Not all students get as excited about reading a Charles Dickens novel as they do when Post Malone releases a new song, but with a new learning environment, some teachers are hoping to change that.
With a grant from the Gulf Coast Community Foundation and The Charles & Margery Barancik Foundation, three high schools — Booker, Venice and Riverview — received custom-designed classrooms to help students who struggle with reading and language arts.
The spaces, called intensive language arts classrooms, were designed by Ringling College of Art and Design students with input from each high school’s teachers and students.

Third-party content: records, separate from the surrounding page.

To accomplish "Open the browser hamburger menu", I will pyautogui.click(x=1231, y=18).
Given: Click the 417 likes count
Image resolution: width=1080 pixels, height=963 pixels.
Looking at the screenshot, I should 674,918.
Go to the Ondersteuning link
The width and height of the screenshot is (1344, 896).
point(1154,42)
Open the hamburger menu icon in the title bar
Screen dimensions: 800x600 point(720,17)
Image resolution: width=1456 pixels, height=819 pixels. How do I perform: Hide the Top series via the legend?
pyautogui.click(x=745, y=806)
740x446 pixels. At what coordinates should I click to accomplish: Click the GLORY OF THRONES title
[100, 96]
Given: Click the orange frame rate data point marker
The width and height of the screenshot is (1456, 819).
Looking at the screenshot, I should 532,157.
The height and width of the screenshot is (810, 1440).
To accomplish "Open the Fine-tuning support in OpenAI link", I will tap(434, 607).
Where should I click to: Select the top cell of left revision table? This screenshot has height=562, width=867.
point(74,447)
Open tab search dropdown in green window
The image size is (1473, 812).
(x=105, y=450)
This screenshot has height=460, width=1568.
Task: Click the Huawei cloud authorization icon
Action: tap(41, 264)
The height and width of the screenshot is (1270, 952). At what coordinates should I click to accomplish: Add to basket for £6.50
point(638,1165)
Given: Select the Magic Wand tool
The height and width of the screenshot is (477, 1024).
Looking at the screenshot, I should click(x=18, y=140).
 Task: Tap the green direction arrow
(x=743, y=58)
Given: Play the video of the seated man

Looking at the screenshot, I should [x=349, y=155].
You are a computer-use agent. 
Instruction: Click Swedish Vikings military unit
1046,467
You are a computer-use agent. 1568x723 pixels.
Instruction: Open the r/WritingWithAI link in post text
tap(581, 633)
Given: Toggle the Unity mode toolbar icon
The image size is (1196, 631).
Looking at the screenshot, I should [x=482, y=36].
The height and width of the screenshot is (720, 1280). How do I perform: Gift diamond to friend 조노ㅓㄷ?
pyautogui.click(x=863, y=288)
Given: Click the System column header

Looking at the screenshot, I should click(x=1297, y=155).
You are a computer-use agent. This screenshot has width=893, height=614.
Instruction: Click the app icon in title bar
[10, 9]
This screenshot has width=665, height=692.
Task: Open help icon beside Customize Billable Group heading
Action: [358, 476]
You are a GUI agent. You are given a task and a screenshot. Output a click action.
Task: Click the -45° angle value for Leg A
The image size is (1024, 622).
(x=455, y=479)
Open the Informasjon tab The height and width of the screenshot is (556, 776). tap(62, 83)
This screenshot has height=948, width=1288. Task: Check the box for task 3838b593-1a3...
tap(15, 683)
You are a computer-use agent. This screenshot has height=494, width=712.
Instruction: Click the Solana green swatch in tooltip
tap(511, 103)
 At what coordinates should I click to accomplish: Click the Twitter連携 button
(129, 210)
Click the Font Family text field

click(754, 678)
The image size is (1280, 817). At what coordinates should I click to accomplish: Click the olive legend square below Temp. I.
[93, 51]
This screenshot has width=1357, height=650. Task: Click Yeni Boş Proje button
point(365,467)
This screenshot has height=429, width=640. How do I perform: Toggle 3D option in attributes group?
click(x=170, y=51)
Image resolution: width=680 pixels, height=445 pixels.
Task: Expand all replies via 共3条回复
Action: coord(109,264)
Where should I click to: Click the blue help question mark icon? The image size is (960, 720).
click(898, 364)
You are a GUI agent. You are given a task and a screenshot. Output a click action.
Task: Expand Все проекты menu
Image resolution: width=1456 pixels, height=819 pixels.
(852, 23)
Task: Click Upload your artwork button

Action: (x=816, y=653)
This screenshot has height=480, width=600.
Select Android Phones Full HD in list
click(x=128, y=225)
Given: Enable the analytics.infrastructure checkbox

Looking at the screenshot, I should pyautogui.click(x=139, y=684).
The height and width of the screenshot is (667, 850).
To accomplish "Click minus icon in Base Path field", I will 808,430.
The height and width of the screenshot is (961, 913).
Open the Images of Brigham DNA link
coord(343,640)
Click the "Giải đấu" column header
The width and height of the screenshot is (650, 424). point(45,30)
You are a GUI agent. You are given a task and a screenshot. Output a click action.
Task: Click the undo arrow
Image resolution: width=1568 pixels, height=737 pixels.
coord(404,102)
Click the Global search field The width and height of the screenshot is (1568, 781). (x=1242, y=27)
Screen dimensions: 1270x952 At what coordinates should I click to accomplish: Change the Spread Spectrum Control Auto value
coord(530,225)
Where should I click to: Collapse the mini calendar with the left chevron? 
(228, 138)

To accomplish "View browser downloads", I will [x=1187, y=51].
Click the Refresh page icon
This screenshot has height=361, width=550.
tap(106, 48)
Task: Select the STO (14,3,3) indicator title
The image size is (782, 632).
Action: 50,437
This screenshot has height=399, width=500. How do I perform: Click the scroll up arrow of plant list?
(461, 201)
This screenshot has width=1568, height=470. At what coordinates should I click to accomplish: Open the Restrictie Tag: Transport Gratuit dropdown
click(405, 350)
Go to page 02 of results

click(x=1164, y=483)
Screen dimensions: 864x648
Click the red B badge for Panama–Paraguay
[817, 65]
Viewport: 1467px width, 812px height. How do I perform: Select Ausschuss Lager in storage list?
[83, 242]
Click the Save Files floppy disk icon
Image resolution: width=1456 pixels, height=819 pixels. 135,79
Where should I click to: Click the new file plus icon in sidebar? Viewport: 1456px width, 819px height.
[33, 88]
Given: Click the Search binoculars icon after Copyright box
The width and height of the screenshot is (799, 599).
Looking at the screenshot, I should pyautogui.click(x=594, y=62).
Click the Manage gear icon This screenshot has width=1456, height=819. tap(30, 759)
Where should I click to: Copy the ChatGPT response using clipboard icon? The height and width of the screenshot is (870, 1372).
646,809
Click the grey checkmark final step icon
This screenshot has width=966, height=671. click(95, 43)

Ringling students spent a few days interviewing high school students face to face and then sent out an online survey to gauge what the students would find most important in their ILA classroom. Then, each student came up with two to three designs that each school could choose from, said Barbara Marini, the head of Ringling’s interior design department.
Each school could have chosen its own design, though all three chose the same students’ design, which features bright green movable desks, dry-erase tablets that can be attached to the desks and a mural of historical figures, such as Martin Luther King Jr. and Frida Kahlo.
“This process was awesome because when people have control over their environment, they’re much more apt to be engaged in learning,” Marini said. “I’m looking forward to seeing some of the results of the learning in the next couple years to see if we made a difference.”
In the classroom, students can manipulate their desks into a variety of structures to enhance different learning activities. Students in the class are often identified by third or fourth grade to have some kind of literacy or testing issues.
The goal of the ILA classes is to help students boost their reading performance by working through test-taking strategies or test anxiety by using mindfulness strategies, such as different breathing techniques.
Additionally, students work through literature in an alternative way. For example, in Booker High ILA teacher Jasmine Persaud’s class, students are doing a segment called “Hip-Hop Literature,” where they read texts of interest from their favorite artists and learn how to break it down.
“I have students that struggle understanding poetry, and now they look back at a piece of poetry and say, ‘I can do this better now because I did a whole song versus one stanza,’” Persaud said.
Although the techniques are helpful, Persaud said she’s excited to be in the new room, which allows students with anxiety to swivel in their desks or move together to work collaboratively.
“I saw students walk in here and say, ‘I feel special,’” Persaud said. “That’s what that’s supposed to mean. We want them to feel special in a positive way.”
Throughout the year, students are given small incentives, such as candy bars and books. If students in the program pass their Florida State Assessments in English language arts as 10th grade students, they are given a laptop.
One such student was Booker High’s Kristian Jones-Davis, who said he now uses his laptop to work on online courses and study for quizzes and exams.
“It also helps me in other places of life, such as with my art,” he said. “Trying to create something from your mind is quite a hard task, but with the laptop I have, it isn’t so bad, and I can even ask other artists for help and tips.”
The other part of the grant helps recognize student success by paying bonuses and training teachers whose students show improvements.
“By incentivizing them, it helps kind of recruit teachers into those areas because it’s so hard to find teachers who want to work with reading,” Booker Assistant Principal Merlin Schenk said. “It really helps to show them that they’re important.”